SUPPLIED TEXT:
+---+

By on April 11, 2018

U.S. Treasury building in Washington, D.C.

SAN JUAN — When U.S. Treasury Secretary Steven Mnuchin visited Puerto Rico two weeks ago for a meeting with Gov. Ricardo Rosselló and members of the Financial Oversight & Management Board (FOMB), many local government officials were encouraged by news that the feds had increased a liquidity threshold for the release of funds tied to a Community Disaster Loans (CDLs). The original conditions for fund disbursement—that Puerto Rico’s Treasury Single Account had to dip below $800 million—was increased by $300 million to $1.1 billion. The loan agreement is hardly free of terms, according to additional terms being drafted by the U.S. Treasury.

“The conditions tied to the loan are perhaps more complicated because of Promesa [the Puerto Rico Oversight, Management & Economic Stability Act] and what it calls for, which is not something other jurisdictions have to deal with,” one source on the Hill, with ties to the Trump administration, told Caribbean Business. “It is precisely what the governor has been trying to do [get the funds unencumbered,] and the U.S. Treasury has been pushing back because this is not optional. This is the way the U.S. Congress has laid out the law. This is the way it has to be.”

+---+

WORK TO COMPLETE:
Carry on the news article about the Community Disaster Loan terms for Puerto Rico, beginning right after its final sentence.

DATASET EXCERPTS:
+---+

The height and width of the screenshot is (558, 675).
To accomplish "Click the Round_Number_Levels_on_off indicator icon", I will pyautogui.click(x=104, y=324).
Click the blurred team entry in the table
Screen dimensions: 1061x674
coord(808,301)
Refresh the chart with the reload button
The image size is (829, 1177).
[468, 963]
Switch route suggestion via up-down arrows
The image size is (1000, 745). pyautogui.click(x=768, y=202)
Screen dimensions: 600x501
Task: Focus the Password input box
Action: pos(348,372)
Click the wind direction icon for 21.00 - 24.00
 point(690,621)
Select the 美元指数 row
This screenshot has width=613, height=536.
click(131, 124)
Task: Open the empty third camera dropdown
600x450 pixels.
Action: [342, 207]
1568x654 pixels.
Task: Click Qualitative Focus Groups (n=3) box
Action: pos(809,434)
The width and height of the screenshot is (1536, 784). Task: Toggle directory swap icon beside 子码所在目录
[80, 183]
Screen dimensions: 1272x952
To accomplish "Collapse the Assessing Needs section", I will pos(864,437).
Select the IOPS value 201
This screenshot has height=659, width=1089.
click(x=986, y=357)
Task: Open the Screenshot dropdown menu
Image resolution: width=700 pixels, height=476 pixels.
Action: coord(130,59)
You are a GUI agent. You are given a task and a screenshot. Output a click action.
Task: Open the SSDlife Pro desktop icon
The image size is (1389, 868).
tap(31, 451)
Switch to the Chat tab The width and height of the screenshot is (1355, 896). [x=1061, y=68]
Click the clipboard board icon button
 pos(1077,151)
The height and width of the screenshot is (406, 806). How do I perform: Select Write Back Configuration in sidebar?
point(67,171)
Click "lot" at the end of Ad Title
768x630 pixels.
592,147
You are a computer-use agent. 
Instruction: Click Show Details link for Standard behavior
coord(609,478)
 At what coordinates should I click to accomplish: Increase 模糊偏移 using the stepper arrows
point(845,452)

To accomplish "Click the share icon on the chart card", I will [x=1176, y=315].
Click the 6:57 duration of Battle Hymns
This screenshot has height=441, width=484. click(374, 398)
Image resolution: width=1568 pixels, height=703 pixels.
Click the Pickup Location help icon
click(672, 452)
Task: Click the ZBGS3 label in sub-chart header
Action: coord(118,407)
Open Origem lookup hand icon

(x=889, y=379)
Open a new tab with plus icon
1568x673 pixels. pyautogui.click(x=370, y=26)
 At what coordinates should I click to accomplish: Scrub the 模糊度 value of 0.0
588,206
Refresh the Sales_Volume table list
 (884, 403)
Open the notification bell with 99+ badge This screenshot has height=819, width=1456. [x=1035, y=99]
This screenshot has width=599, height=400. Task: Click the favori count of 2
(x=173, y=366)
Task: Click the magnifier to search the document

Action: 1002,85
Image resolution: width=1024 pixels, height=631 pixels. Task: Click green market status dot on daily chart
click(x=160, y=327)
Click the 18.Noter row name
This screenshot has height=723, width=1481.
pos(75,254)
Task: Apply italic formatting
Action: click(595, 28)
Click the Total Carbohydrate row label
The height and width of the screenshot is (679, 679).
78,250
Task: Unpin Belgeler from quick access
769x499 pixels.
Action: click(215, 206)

+---+

OUTPUT OF THE TASK:
The conditions are mapped out in an addendum that is particular to Puerto Rico’s case, which because of Promesa’s stipulations sets in black and white the CDL funding uses. The doctrine underpinning the set of rules hinges on keeping monies destined far from debt servicing and payment for lobbyists and advisers.

The loan, whose purpose is to support cash needs, may be drawn upon until Oct. 31 and, after that time, no drawdowns can occur. It will be repaid twice a year, in July and January.

The money can be used to fund essential services, payroll and benefits, pensions, facilities maintenance that is not infrastructure improvements and to buy materials or pay suppliers. It cannot be used to pay debt service, refinance debt, pay for capital improvements, restore damaged facilities, provide tax refunds, pay for lobbying or pay for any Title III costs. It cannot be used to transfer funds, pay for administrative costs of federal disaster assistance or pay for disaster-related expenditures.

“The stuff that it cannot be used for seems fairly reasonable, because if you are going to obtain money from FEMA [Federal Emergency Management Agency] to repair things, don’t get charged against this—that is a different bucket of money and we are not going to let you do that,” the Trump source added.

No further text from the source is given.